# To do
The records below need to be printed in full. Keep each one exact.

# Stored data
+++

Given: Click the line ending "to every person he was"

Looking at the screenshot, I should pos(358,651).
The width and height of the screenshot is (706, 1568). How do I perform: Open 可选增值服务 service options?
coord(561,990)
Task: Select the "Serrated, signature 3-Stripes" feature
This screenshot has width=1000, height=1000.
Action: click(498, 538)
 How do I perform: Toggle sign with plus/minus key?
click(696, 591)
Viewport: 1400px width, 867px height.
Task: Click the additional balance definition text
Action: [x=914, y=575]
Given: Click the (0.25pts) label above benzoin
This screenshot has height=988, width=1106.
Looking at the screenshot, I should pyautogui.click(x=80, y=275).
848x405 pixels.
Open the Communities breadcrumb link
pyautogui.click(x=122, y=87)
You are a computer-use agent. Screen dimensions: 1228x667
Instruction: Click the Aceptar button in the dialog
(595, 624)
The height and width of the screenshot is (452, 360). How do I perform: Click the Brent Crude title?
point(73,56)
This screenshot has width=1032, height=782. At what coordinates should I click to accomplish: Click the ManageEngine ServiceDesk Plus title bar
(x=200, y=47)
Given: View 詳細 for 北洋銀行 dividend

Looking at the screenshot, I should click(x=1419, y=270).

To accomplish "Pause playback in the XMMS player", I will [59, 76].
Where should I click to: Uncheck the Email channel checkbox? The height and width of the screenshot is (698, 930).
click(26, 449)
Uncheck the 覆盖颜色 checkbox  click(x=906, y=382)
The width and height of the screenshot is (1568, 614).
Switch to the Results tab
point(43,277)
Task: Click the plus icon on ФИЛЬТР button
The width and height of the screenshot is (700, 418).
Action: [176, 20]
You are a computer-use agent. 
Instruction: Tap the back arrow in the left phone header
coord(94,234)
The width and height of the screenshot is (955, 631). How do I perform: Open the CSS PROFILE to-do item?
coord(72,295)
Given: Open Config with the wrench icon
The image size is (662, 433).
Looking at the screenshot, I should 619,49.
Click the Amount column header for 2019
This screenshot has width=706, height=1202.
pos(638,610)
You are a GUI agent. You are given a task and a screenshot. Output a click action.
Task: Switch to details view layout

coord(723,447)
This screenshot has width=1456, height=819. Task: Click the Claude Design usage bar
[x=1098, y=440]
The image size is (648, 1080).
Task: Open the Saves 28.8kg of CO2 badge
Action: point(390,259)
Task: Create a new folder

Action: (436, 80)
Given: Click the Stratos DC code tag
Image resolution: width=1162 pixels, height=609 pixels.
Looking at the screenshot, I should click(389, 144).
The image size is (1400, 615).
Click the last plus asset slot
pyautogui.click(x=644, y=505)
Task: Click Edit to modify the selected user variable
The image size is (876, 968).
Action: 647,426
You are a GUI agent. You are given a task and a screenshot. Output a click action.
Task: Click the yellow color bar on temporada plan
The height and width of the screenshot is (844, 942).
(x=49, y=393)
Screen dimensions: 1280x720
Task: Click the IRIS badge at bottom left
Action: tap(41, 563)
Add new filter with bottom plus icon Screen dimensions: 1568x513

+++

# Output of the exercise
Given: Click the line ending "to every person he was"

Looking at the screenshot, I should pos(358,651).
The width and height of the screenshot is (706, 1568). How do I perform: Open 可选增值服务 service options?
coord(561,990)
Task: Select the "Serrated, signature 3-Stripes" feature
This screenshot has width=1000, height=1000.
Action: click(498, 538)
 How do I perform: Toggle sign with plus/minus key?
click(696, 591)
Viewport: 1400px width, 867px height.
Task: Click the additional balance definition text
Action: [x=914, y=575]
Given: Click the (0.25pts) label above benzoin
This screenshot has height=988, width=1106.
Looking at the screenshot, I should pyautogui.click(x=80, y=275).
848x405 pixels.
Open the Communities breadcrumb link
pyautogui.click(x=122, y=87)
You are a computer-use agent. Screen dimensions: 1228x667
Instruction: Click the Aceptar button in the dialog
(595, 624)
The height and width of the screenshot is (452, 360). How do I perform: Click the Brent Crude title?
point(73,56)
This screenshot has width=1032, height=782. At what coordinates should I click to accomplish: Click the ManageEngine ServiceDesk Plus title bar
(x=200, y=47)
Given: View 詳細 for 北洋銀行 dividend

Looking at the screenshot, I should click(x=1419, y=270).

To accomplish "Pause playback in the XMMS player", I will [59, 76].
Where should I click to: Uncheck the Email channel checkbox? The height and width of the screenshot is (698, 930).
click(26, 449)
Uncheck the 覆盖颜色 checkbox  click(x=906, y=382)
The width and height of the screenshot is (1568, 614).
Switch to the Results tab
point(43,277)
Task: Click the plus icon on ФИЛЬТР button
The width and height of the screenshot is (700, 418).
Action: [176, 20]
You are a computer-use agent. 
Instruction: Tap the back arrow in the left phone header
coord(94,234)
The width and height of the screenshot is (955, 631). How do I perform: Open the CSS PROFILE to-do item?
coord(72,295)
Given: Open Config with the wrench icon
The image size is (662, 433).
Looking at the screenshot, I should 619,49.
Click the Amount column header for 2019
This screenshot has width=706, height=1202.
pos(638,610)
You are a GUI agent. You are given a task and a screenshot. Output a click action.
Task: Switch to details view layout

coord(723,447)
This screenshot has width=1456, height=819. Task: Click the Claude Design usage bar
[x=1098, y=440]
The image size is (648, 1080).
Task: Open the Saves 28.8kg of CO2 badge
Action: point(390,259)
Task: Create a new folder

Action: (436, 80)
Given: Click the Stratos DC code tag
Image resolution: width=1162 pixels, height=609 pixels.
Looking at the screenshot, I should click(389, 144).
The image size is (1400, 615).
Click the last plus asset slot
pyautogui.click(x=644, y=505)
Task: Click Edit to modify the selected user variable
The image size is (876, 968).
Action: 647,426
You are a GUI agent. You are given a task and a screenshot. Output a click action.
Task: Click the yellow color bar on temporada plan
The height and width of the screenshot is (844, 942).
(x=49, y=393)
Screen dimensions: 1280x720
Task: Click the IRIS badge at bottom left
Action: tap(41, 563)
Add new filter with bottom plus icon Screen dimensions: 1568x513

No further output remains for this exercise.